Middleware for Data Warehousing - dummies

By Thomas C. Hammergren

Middleware is computer software that connects software components. In a data warehousing environment, the middleware services are the set of programs and routines that do the following:

  • Pull data from the source (or sources).

  • Make sure that the data’s correct.

  • Move the data around the environment from platform to platform, as necessary.

  • Handle any necessary data transformations.

  • Load the data into the data warehouse’s database (or databases).

In a more formal sense, the items in the preceding list are handled by these middleware services:

  • Data selection and extraction

  • Data quality assurance, part I (at the component level)

  • Data movement, part I (also at the component level)

  • Data mapping and transformation

  • Data quality assurance, part II (after transformation has occurred)

  • Data movement, part II (into the data warehouse’s platform environment)

  • Data loading (into the data warehouse)

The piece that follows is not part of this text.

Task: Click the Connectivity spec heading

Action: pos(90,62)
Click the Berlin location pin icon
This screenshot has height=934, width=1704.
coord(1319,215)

This figure illustrates how these middleware services flow together in a moderately sized data warehousing environment.


But your data warehousing environment might differ from the one shown in this figure, particularly in the area of the data-movement services. A data-movement service is necessary every time data crosses system boundaries. Your conceptual picture differs, depending on the details of your particular end-to-end environment.

You absolutely, positively need to plan, design, and otherwise think about data warehouse middleware in terms of the individual services in the preceding list, rather than in generic terms, such as “extraction tools.” Many different vendors provide some, many, or all these services as part of a single product or a suite of products.

But a tool that has strong mapping and transformation services, for example, might be weak in data-loading services, or a tool that provides a rich set of extraction services might be less effective in the mapping and transformation space, in addition to data quality assurance.

Before selecting a tool for your data warehousing project (if that’s the route you take, rather than custom coding), make sure that you have a good idea about the particular challenges in your environment. If you have relatively straightforward data-extraction needs, for example, but challenging data-quality problems, concentrate on finding the best quality-assurance tool available, even if it has only so-so extraction capabilities.

(This advice applies even if the tool has no extraction capabilities, in which case, you have to combine it with another tool.)